Please reproduce every one of the following items word for word.

┌────────

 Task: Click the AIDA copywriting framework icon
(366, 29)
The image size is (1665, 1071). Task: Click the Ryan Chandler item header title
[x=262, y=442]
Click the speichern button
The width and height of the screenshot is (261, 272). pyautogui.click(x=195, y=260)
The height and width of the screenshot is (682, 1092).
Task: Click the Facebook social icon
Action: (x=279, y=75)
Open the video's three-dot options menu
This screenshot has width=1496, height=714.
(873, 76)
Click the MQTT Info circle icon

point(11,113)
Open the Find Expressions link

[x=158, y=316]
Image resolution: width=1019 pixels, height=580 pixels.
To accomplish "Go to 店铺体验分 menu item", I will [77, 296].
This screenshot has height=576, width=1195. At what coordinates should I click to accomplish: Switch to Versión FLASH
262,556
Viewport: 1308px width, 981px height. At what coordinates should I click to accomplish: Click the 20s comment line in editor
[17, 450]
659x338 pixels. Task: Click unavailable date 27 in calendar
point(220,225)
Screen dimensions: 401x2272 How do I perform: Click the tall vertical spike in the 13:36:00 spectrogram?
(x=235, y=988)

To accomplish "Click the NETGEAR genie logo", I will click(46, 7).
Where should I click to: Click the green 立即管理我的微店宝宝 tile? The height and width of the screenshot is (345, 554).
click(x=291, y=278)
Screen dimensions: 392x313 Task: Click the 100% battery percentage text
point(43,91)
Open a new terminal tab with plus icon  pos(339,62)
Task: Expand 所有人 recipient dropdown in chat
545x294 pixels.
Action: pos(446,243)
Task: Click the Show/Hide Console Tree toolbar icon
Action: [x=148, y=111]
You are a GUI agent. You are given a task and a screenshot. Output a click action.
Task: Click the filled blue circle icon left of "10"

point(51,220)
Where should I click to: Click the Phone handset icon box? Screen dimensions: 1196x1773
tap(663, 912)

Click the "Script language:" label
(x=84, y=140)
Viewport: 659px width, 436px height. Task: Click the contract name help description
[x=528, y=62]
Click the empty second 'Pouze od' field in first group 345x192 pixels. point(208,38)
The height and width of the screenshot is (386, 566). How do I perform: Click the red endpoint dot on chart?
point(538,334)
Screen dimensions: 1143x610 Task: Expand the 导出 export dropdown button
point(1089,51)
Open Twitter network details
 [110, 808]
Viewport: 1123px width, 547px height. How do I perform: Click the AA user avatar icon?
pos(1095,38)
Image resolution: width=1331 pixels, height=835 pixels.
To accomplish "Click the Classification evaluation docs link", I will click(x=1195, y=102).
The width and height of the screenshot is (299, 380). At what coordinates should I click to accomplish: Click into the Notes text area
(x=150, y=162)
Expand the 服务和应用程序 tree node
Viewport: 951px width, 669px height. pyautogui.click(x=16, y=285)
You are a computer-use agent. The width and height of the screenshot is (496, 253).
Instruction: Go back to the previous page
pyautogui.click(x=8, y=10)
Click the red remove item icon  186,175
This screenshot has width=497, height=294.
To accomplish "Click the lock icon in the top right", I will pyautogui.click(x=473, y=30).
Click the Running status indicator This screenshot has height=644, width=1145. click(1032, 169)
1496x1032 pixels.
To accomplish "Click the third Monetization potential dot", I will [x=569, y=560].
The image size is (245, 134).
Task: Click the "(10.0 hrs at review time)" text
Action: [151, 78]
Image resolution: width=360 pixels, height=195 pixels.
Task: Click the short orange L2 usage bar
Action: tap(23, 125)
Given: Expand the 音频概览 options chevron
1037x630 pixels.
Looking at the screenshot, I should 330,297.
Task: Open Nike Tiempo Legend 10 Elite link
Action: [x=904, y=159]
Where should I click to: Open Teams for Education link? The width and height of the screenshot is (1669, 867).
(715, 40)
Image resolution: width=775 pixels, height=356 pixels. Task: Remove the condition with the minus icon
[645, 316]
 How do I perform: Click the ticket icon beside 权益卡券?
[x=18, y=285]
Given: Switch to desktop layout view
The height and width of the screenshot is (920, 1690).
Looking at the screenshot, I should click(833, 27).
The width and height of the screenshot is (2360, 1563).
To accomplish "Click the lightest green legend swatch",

└────────

▶ Response for this exercise:
 Task: Click the AIDA copywriting framework icon
(366, 29)
The image size is (1665, 1071). Task: Click the Ryan Chandler item header title
[x=262, y=442]
Click the speichern button
The width and height of the screenshot is (261, 272). pyautogui.click(x=195, y=260)
The height and width of the screenshot is (682, 1092).
Task: Click the Facebook social icon
Action: (x=279, y=75)
Open the video's three-dot options menu
This screenshot has width=1496, height=714.
(873, 76)
Click the MQTT Info circle icon

point(11,113)
Open the Find Expressions link

[x=158, y=316]
Image resolution: width=1019 pixels, height=580 pixels.
To accomplish "Go to 店铺体验分 menu item", I will [77, 296].
This screenshot has height=576, width=1195. At what coordinates should I click to accomplish: Switch to Versión FLASH
262,556
Viewport: 1308px width, 981px height. At what coordinates should I click to accomplish: Click the 20s comment line in editor
[17, 450]
659x338 pixels. Task: Click unavailable date 27 in calendar
point(220,225)
Screen dimensions: 401x2272 How do I perform: Click the tall vertical spike in the 13:36:00 spectrogram?
(x=235, y=988)

To accomplish "Click the NETGEAR genie logo", I will click(46, 7).
Where should I click to: Click the green 立即管理我的微店宝宝 tile? The height and width of the screenshot is (345, 554).
click(x=291, y=278)
Screen dimensions: 392x313 Task: Click the 100% battery percentage text
point(43,91)
Open a new terminal tab with plus icon  pos(339,62)
Task: Expand 所有人 recipient dropdown in chat
545x294 pixels.
Action: pos(446,243)
Task: Click the Show/Hide Console Tree toolbar icon
Action: [x=148, y=111]
You are a GUI agent. You are given a task and a screenshot. Output a click action.
Task: Click the filled blue circle icon left of "10"

point(51,220)
Where should I click to: Click the Phone handset icon box? Screen dimensions: 1196x1773
tap(663, 912)

Click the "Script language:" label
(x=84, y=140)
Viewport: 659px width, 436px height. Task: Click the contract name help description
[x=528, y=62]
Click the empty second 'Pouze od' field in first group 345x192 pixels. point(208,38)
The height and width of the screenshot is (386, 566). How do I perform: Click the red endpoint dot on chart?
point(538,334)
Screen dimensions: 1143x610 Task: Expand the 导出 export dropdown button
point(1089,51)
Open Twitter network details
 [110, 808]
Viewport: 1123px width, 547px height. How do I perform: Click the AA user avatar icon?
pos(1095,38)
Image resolution: width=1331 pixels, height=835 pixels.
To accomplish "Click the Classification evaluation docs link", I will click(x=1195, y=102).
The width and height of the screenshot is (299, 380). At what coordinates should I click to accomplish: Click into the Notes text area
(x=150, y=162)
Expand the 服务和应用程序 tree node
Viewport: 951px width, 669px height. pyautogui.click(x=16, y=285)
You are a computer-use agent. The width and height of the screenshot is (496, 253).
Instruction: Go back to the previous page
pyautogui.click(x=8, y=10)
Click the red remove item icon  186,175
This screenshot has width=497, height=294.
To accomplish "Click the lock icon in the top right", I will pyautogui.click(x=473, y=30).
Click the Running status indicator This screenshot has height=644, width=1145. click(1032, 169)
1496x1032 pixels.
To accomplish "Click the third Monetization potential dot", I will [x=569, y=560].
The image size is (245, 134).
Task: Click the "(10.0 hrs at review time)" text
Action: [151, 78]
Image resolution: width=360 pixels, height=195 pixels.
Task: Click the short orange L2 usage bar
Action: tap(23, 125)
Given: Expand the 音频概览 options chevron
1037x630 pixels.
Looking at the screenshot, I should 330,297.
Task: Open Nike Tiempo Legend 10 Elite link
Action: [x=904, y=159]
Where should I click to: Open Teams for Education link? The width and height of the screenshot is (1669, 867).
(715, 40)
Image resolution: width=775 pixels, height=356 pixels. Task: Remove the condition with the minus icon
[645, 316]
 How do I perform: Click the ticket icon beside 权益卡券?
[x=18, y=285]
Given: Switch to desktop layout view
The height and width of the screenshot is (920, 1690).
Looking at the screenshot, I should click(833, 27).
The width and height of the screenshot is (2360, 1563).
To accomplish "Click the lightest green legend swatch",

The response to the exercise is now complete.